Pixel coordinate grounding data
---
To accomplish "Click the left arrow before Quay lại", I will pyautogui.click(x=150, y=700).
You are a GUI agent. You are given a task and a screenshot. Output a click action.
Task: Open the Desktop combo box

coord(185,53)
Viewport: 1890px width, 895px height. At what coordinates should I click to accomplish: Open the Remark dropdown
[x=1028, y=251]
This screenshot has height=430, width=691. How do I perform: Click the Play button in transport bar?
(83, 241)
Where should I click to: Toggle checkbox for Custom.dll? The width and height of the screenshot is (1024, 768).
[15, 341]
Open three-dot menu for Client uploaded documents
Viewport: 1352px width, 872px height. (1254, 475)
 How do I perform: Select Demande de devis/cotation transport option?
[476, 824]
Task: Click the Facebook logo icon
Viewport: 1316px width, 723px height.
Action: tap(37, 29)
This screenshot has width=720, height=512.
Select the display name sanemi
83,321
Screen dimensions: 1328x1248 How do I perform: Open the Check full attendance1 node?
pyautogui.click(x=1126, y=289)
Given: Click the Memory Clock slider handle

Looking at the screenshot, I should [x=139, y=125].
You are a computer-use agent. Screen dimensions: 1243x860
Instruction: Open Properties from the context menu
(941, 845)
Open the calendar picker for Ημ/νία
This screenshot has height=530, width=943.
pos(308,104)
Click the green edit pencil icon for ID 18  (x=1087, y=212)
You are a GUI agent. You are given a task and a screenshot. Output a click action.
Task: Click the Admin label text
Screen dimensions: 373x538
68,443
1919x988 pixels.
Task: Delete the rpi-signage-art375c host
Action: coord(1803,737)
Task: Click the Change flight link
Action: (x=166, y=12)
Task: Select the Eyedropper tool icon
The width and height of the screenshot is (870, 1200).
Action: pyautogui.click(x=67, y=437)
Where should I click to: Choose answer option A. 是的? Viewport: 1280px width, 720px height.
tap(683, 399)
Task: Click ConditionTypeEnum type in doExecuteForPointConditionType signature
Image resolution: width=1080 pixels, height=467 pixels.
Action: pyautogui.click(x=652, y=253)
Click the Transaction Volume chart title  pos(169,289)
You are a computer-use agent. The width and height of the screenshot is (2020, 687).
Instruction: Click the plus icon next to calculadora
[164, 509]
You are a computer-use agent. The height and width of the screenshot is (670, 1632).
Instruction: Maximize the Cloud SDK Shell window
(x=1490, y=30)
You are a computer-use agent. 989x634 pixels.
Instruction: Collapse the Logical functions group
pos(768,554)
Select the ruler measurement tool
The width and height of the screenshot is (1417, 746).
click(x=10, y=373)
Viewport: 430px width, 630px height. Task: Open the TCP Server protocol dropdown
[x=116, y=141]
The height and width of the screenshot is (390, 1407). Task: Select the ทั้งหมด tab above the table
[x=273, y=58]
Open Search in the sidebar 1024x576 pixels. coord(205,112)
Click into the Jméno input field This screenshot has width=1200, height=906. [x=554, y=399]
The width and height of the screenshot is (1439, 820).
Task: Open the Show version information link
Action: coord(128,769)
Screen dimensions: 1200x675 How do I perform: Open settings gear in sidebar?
---
Exercise
Could you reproduce all of the entries exactly as they appear?

Exercise output
To accomplish "Click the left arrow before Quay lại", I will pyautogui.click(x=150, y=700).
You are a GUI agent. You are given a task and a screenshot. Output a click action.
Task: Open the Desktop combo box

coord(185,53)
Viewport: 1890px width, 895px height. At what coordinates should I click to accomplish: Open the Remark dropdown
[x=1028, y=251]
This screenshot has height=430, width=691. How do I perform: Click the Play button in transport bar?
(83, 241)
Where should I click to: Toggle checkbox for Custom.dll? The width and height of the screenshot is (1024, 768).
[15, 341]
Open three-dot menu for Client uploaded documents
Viewport: 1352px width, 872px height. (1254, 475)
 How do I perform: Select Demande de devis/cotation transport option?
[476, 824]
Task: Click the Facebook logo icon
Viewport: 1316px width, 723px height.
Action: tap(37, 29)
This screenshot has width=720, height=512.
Select the display name sanemi
83,321
Screen dimensions: 1328x1248 How do I perform: Open the Check full attendance1 node?
pyautogui.click(x=1126, y=289)
Given: Click the Memory Clock slider handle

Looking at the screenshot, I should [x=139, y=125].
You are a computer-use agent. Screen dimensions: 1243x860
Instruction: Open Properties from the context menu
(941, 845)
Open the calendar picker for Ημ/νία
This screenshot has height=530, width=943.
pos(308,104)
Click the green edit pencil icon for ID 18  (x=1087, y=212)
You are a GUI agent. You are given a task and a screenshot. Output a click action.
Task: Click the Admin label text
Screen dimensions: 373x538
68,443
1919x988 pixels.
Task: Delete the rpi-signage-art375c host
Action: coord(1803,737)
Task: Click the Change flight link
Action: (x=166, y=12)
Task: Select the Eyedropper tool icon
The width and height of the screenshot is (870, 1200).
Action: pyautogui.click(x=67, y=437)
Where should I click to: Choose answer option A. 是的? Viewport: 1280px width, 720px height.
tap(683, 399)
Task: Click ConditionTypeEnum type in doExecuteForPointConditionType signature
Image resolution: width=1080 pixels, height=467 pixels.
Action: pyautogui.click(x=652, y=253)
Click the Transaction Volume chart title  pos(169,289)
You are a computer-use agent. The width and height of the screenshot is (2020, 687).
Instruction: Click the plus icon next to calculadora
[164, 509]
You are a computer-use agent. The height and width of the screenshot is (670, 1632).
Instruction: Maximize the Cloud SDK Shell window
(x=1490, y=30)
You are a computer-use agent. 989x634 pixels.
Instruction: Collapse the Logical functions group
pos(768,554)
Select the ruler measurement tool
The width and height of the screenshot is (1417, 746).
click(x=10, y=373)
Viewport: 430px width, 630px height. Task: Open the TCP Server protocol dropdown
[x=116, y=141]
The height and width of the screenshot is (390, 1407). Task: Select the ทั้งหมด tab above the table
[x=273, y=58]
Open Search in the sidebar 1024x576 pixels. coord(205,112)
Click into the Jméno input field This screenshot has width=1200, height=906. [x=554, y=399]
The width and height of the screenshot is (1439, 820).
Task: Open the Show version information link
Action: coord(128,769)
Screen dimensions: 1200x675 How do I perform: Open settings gear in sidebar?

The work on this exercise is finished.